**Problem details**
Your task is to print each entry exactly as written.
(Data provided Opens)
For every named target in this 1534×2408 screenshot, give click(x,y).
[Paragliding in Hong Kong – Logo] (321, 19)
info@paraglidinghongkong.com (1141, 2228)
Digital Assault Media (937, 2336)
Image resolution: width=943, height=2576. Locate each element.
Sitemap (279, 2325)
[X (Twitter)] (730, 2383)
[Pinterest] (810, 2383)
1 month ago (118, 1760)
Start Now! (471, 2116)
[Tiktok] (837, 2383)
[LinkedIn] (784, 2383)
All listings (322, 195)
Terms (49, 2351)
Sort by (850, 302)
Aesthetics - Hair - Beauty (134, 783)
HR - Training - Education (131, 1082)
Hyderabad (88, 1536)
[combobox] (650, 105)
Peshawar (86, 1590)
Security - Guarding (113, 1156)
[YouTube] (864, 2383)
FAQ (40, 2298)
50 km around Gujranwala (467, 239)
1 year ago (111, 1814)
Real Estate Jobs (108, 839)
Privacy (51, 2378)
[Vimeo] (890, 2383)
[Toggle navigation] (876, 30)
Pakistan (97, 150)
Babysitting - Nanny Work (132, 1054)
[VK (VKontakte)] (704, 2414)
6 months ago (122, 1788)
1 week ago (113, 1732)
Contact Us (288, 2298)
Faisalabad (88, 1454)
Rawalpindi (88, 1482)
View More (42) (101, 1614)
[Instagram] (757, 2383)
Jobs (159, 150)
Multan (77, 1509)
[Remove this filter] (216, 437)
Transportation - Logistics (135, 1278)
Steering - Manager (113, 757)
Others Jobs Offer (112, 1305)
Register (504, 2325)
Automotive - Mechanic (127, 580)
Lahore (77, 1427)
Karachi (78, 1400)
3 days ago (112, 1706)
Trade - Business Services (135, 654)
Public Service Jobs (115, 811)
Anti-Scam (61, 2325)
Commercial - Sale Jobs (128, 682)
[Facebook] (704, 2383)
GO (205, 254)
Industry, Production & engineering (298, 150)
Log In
(Data provided Closes)
**Result of the task**
For every named target in this 1534×2408 screenshot, give click(x,y).
[Paragliding in Hong Kong – Logo] (321, 19)
info@paraglidinghongkong.com (1141, 2228)
Digital Assault Media (937, 2336)
Image resolution: width=943, height=2576. Locate each element.
Sitemap (279, 2325)
[X (Twitter)] (730, 2383)
[Pinterest] (810, 2383)
1 month ago (118, 1760)
Start Now! (471, 2116)
[Tiktok] (837, 2383)
[LinkedIn] (784, 2383)
All listings (322, 195)
Terms (49, 2351)
Sort by (850, 302)
Aesthetics - Hair - Beauty (134, 783)
HR - Training - Education (131, 1082)
Hyderabad (88, 1536)
[combobox] (650, 105)
Peshawar (86, 1590)
Security - Guarding (113, 1156)
[YouTube] (864, 2383)
FAQ (40, 2298)
50 km around Gujranwala (467, 239)
1 year ago (111, 1814)
Real Estate Jobs (108, 839)
Privacy (51, 2378)
[Vimeo] (890, 2383)
[Toggle navigation] (876, 30)
Pakistan (97, 150)
Babysitting - Nanny Work (132, 1054)
[VK (VKontakte)] (704, 2414)
6 months ago (122, 1788)
1 week ago (113, 1732)
Contact Us (288, 2298)
Faisalabad (88, 1454)
Rawalpindi (88, 1482)
View More (42) (101, 1614)
[Instagram] (757, 2383)
Jobs (159, 150)
Multan (77, 1509)
[Remove this filter] (216, 437)
Transportation - Logistics (135, 1278)
Steering - Manager (113, 757)
Others Jobs Offer (112, 1305)
Register (504, 2325)
Automotive - Mechanic (127, 580)
Lahore (77, 1427)
Karachi (78, 1400)
3 days ago (112, 1706)
Trade - Business Services (135, 654)
Public Service Jobs (115, 811)
Anti-Scam (61, 2325)
Commercial - Sale Jobs (128, 682)
[Facebook] (704, 2383)
GO (205, 254)
Industry, Production & engineering (298, 150)
Log In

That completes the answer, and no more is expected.